Imaginez-vous dans la rue, un inconnu vous frôle et, suite à ce contact, vous ressentez une espèce de décharge électrique dans le bas-ventre. Le verdict tombe : votre pénis a disparu* ! Vous venez d'être victime d'un voleur de sexe. Si vous n'avez jamais été victime ni entendu parler de tels phénomènes c'est parce qu'ils sont plutôt localisés en Afrique. Parties du Nigéria dans les années 70, les rumeurs se rapportant aux voleurs de sexe se sont répandues dans 17 à 19 pays du continent africain (majoritairement en Afrique de l'Ouest), des années 70 aux années 2000.
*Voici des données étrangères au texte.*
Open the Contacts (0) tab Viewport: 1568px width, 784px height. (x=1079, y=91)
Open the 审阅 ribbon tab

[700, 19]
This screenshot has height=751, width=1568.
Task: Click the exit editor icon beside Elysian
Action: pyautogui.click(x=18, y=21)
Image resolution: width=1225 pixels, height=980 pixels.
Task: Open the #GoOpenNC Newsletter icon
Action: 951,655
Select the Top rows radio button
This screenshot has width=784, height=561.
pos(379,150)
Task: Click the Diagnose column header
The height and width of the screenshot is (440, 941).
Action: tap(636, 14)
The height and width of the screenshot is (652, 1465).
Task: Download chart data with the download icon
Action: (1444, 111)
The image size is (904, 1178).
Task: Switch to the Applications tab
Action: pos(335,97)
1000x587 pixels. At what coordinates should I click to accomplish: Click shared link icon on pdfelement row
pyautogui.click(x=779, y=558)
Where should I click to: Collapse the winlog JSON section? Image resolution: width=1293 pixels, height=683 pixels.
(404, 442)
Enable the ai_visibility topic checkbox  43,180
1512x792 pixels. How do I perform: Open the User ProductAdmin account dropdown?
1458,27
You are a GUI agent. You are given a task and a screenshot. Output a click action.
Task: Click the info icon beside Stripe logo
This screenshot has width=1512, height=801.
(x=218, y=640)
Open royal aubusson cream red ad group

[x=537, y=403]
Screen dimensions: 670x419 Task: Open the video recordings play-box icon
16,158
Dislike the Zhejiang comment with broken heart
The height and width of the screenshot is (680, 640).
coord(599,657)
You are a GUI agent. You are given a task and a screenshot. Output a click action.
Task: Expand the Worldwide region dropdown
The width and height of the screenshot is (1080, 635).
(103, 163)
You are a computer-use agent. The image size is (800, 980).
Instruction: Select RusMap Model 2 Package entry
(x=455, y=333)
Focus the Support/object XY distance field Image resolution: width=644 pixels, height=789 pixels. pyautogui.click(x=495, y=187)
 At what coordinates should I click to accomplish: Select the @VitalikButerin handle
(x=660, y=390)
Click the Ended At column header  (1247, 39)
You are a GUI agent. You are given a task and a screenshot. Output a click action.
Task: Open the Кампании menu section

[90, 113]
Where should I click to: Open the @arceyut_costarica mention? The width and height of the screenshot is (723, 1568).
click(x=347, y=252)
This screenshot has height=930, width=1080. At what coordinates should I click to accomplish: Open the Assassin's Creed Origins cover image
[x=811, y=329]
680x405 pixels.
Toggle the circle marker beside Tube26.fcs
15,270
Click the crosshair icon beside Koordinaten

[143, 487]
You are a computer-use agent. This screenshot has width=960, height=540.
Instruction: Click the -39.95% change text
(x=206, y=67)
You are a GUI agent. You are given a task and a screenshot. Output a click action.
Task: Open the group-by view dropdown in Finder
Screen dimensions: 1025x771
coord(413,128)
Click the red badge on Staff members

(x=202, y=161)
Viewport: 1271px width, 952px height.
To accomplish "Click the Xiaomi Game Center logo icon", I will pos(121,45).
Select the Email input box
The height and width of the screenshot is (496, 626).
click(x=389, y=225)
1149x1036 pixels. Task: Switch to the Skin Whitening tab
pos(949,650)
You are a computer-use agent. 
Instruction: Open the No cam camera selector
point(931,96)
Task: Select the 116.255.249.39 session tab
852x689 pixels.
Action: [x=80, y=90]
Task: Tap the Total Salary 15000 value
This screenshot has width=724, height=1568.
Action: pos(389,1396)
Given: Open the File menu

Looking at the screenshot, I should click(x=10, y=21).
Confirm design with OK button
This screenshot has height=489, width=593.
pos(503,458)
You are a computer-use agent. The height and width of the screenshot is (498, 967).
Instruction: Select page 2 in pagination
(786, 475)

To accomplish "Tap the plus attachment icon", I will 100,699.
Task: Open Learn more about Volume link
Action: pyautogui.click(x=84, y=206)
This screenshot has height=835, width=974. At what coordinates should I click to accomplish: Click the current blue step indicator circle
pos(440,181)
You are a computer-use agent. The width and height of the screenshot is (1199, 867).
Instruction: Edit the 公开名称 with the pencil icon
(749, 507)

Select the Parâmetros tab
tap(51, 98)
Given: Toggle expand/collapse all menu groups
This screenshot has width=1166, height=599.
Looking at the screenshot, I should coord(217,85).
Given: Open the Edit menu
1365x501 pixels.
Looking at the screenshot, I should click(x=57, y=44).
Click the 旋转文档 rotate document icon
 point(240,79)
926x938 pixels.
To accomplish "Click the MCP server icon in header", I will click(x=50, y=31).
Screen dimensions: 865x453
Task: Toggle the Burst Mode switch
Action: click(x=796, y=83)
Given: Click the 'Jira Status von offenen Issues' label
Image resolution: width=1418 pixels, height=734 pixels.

L'histoire, à première vue, peut faire rire. Toutefois, la victime d'un vol de sexe dénonçant le coupable, une foule se forme qui lynche ce dernier voire, dans certains cas le tue/brûle/embroche s'il refuse de restituer le sexe qu'il a volé. Le tragique n'est donc pas absent. Mais pourquoi de tels actes et rumeurs ? 1) Parce que l'Afrique est un continent "exotique", où la sorcellerie est toujours présente, les habitants de ce continent apparaissant alors comme irrationnels, etc. 2) Parce que les individus composant la foule sont rationnels : étant nombreux ils ont peu de chances de se faire reconnaître et/ou attrapé et ils peuvent frapper le coupable pour se défouler. Une forme de loisir donc, où les coûts (risque d'être arrêté, identifié par les autorités) sont inférieurs aux bénéfices (décharger la tension accumulé, etc.). 3) La question devrait plutôt se formuler de la manière suivante : "comment rendre compte de la sorcellerie lorsqu'elle cesse d'être un ragot local pour devenir une rumeur transnationale ?"
Si vous avez répondu 1) la suite remettra en question (de manière salutaire) vos croyances ; si c'est la question 2) qui a emporté votre adhésion, vous m'intéressez mais la bonne réponse, du moins celle suivie par J. Bonhomme dans Les voleurs de sexe, est la 3). Cet anthropologue va prendre cette rumeur (même s'il se montre réticent à l'usage de ce terme, souvent utilisé de manière péjorative) au sérieux et l'étudier, à partir de témoignages, d'articles de presse afin de comprendre, à travers elle, une partie des formes contemporaines de la sociabilité en milieu urbain.
Son livre permet ainsi de voir que la rumeur n'est pas un tout unifié mais prend plusieurs formes : le vol de sexe est souvent remplacé par l'idée de rétrécissement du sexe, voire l'impossibilité à avoir une érection ; ces difficultés peuvent survenir suite à un contact, un regard échangé, un frôlement. Il existe donc différentes configurations, schémas qui forment la rumeur des voleurs de sexe. De plus, le vol de sexe a souvent lieu en milieu urbain, entre deux personnes qui ne se connaissent pas. Ce sont souvent des hommes qui occupent les rôles de la victime et du coupable (ce qui retire l'idée de femmes malfaisantes qui voleraient le sexe des hommes pour menacer la domination masculine). Enfin, face à ces rumeurs, l'attitude des individus est ambiguë et prend souvent la forme du "je n'y crois pas mais j'en ai peur" ; "je sais bien mais quand même".
Est alors esquissée une anthropologie de la société médiatique, où les médias peuvent amplifier ou critiquer les rumeurs qui apparaissent, occupant ainsi un rôle ambivalent (apaisent-ils l'incendie ou l'alimente-t-il ?) en même temps que nous pouvons voir comment la rumeur s'inscrit dans la sociabilité urbaine et la remet en question (pour ne pas courir de risque il ne faut pas regarder les autres, ne pas serrer la main, tenir son sexe, etc.).
- Si vous êtes un homme. Dans les cas, plus rares, où ce sont des femmes qui en sont victimes cela va du vol de clitoris au rétrécissement des seins.